:: DATASET RECORDS ::

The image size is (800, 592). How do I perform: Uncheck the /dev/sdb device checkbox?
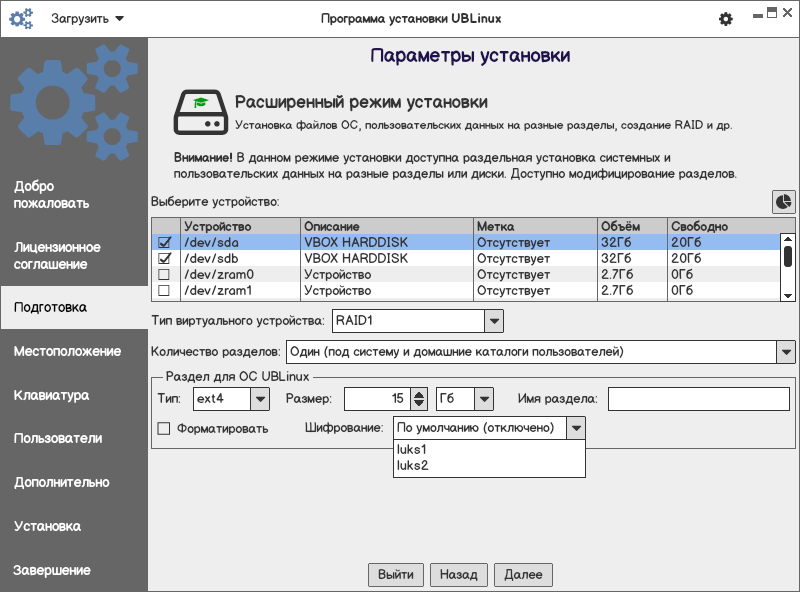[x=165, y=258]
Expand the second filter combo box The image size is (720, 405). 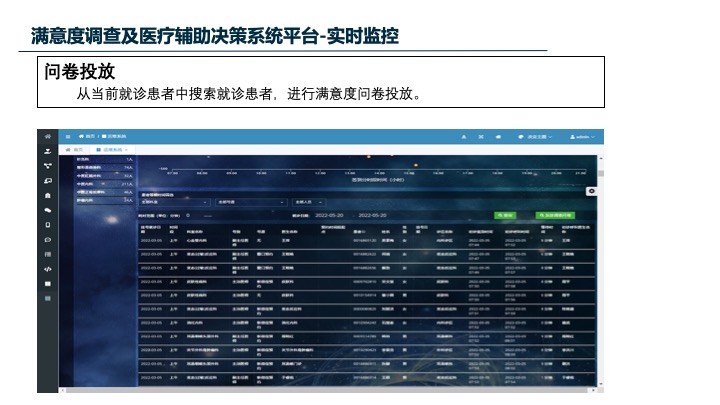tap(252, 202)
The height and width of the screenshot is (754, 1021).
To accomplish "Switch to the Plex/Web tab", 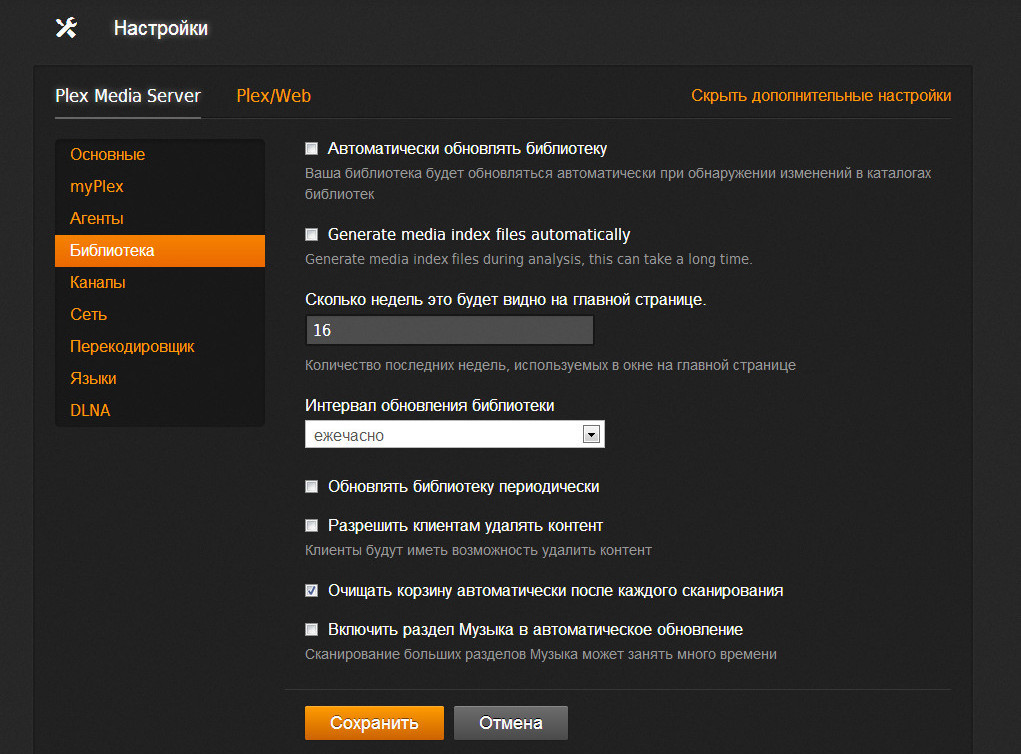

:::

## [TASK PROMPT]
Reproduce, with no pictures, the lines from the one containing "The height and" to the end of the records above, exactly and inclusively.

## [ANSWER BOX]
The height and width of the screenshot is (754, 1021).
To accomplish "Switch to the Plex/Web tab", 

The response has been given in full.